Nothing but the line containing "Click the Steam icon on Medieval Legends card" and the lines after it in the entries below should appear, each repeated exactly.
[Opening PROVIDED INFORMATION section]
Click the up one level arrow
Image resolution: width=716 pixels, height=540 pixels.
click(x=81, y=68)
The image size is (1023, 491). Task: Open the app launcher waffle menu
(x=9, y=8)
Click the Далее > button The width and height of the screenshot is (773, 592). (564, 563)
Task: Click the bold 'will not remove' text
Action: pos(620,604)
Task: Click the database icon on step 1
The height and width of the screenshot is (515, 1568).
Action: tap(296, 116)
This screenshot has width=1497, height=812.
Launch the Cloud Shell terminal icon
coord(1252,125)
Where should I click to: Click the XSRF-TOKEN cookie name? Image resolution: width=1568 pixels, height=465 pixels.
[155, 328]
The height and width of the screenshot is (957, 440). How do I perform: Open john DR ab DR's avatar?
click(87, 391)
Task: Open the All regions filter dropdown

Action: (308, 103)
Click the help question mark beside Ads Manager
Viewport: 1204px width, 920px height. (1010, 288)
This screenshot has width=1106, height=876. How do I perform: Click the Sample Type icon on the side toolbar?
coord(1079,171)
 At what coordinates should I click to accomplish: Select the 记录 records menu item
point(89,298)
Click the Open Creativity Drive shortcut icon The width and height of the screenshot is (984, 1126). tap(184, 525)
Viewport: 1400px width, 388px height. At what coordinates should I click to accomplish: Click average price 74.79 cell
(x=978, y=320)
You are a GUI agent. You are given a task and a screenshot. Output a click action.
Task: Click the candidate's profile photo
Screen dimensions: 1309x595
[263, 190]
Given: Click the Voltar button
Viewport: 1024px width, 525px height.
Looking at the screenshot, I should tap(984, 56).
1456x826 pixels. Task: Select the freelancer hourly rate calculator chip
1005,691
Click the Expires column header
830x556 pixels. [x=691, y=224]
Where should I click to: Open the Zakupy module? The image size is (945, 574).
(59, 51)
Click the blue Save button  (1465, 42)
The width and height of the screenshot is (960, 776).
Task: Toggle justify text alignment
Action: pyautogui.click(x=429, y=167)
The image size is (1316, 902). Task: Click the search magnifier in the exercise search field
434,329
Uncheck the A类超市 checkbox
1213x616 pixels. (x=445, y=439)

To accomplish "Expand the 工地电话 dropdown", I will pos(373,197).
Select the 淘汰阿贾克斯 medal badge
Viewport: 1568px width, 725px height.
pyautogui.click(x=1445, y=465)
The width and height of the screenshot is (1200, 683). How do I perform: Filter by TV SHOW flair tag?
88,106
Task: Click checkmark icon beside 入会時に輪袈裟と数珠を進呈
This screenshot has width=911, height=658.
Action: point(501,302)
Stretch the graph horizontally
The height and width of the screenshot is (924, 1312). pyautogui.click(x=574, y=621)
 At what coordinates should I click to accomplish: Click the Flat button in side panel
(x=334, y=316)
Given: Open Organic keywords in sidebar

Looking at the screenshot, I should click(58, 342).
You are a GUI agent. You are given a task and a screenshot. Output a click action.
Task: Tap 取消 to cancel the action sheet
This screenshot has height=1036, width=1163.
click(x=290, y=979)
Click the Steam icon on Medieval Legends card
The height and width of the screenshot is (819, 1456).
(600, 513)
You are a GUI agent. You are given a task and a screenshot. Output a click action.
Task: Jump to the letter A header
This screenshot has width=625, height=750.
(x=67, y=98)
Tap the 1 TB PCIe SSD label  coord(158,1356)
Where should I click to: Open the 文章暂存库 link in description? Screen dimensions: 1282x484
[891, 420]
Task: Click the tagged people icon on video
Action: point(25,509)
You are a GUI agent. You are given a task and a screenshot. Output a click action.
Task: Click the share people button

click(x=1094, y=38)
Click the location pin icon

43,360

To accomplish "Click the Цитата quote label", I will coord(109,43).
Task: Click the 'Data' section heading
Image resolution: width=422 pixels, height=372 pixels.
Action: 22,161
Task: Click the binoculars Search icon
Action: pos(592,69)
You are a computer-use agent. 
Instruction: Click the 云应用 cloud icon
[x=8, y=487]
[Closing PROVIDED INFORMATION section]
> _ANSWER SPACE_
Click the Steam icon on Medieval Legends card
The height and width of the screenshot is (819, 1456).
(600, 513)
You are a GUI agent. You are given a task and a screenshot. Output a click action.
Task: Jump to the letter A header
This screenshot has width=625, height=750.
(x=67, y=98)
Tap the 1 TB PCIe SSD label  coord(158,1356)
Where should I click to: Open the 文章暂存库 link in description? Screen dimensions: 1282x484
[891, 420]
Task: Click the tagged people icon on video
Action: point(25,509)
You are a GUI agent. You are given a task and a screenshot. Output a click action.
Task: Click the share people button

click(x=1094, y=38)
Click the location pin icon

43,360

To accomplish "Click the Цитата quote label", I will coord(109,43).
Task: Click the 'Data' section heading
Image resolution: width=422 pixels, height=372 pixels.
Action: 22,161
Task: Click the binoculars Search icon
Action: pos(592,69)
You are a computer-use agent. 
Instruction: Click the 云应用 cloud icon
[x=8, y=487]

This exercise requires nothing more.